◆ **ASSIGNMENT**: Copy the entries below exactly. Images do not belong in the copy.

◆ **DATA**:
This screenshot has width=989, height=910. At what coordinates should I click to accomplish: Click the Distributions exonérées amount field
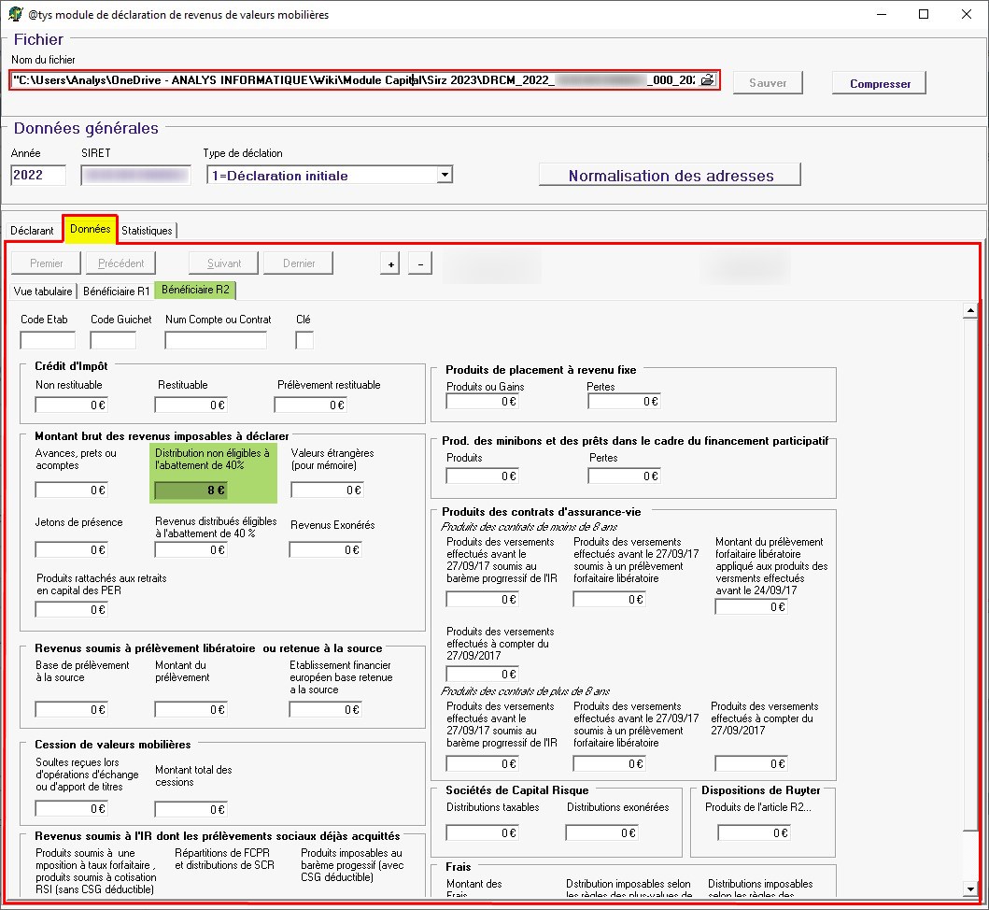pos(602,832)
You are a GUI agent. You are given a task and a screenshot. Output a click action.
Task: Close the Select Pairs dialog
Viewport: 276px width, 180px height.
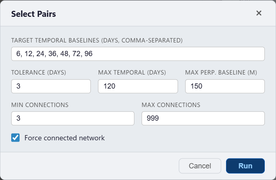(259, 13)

◆ **SOLUTION FOR THIS EXERCISE**:
This screenshot has width=989, height=910. At what coordinates should I click to accomplish: Click the Distributions exonérées amount field
pos(602,832)
You are a GUI agent. You are given a task and a screenshot. Output a click action.
Task: Close the Select Pairs dialog
Viewport: 276px width, 180px height.
(259, 13)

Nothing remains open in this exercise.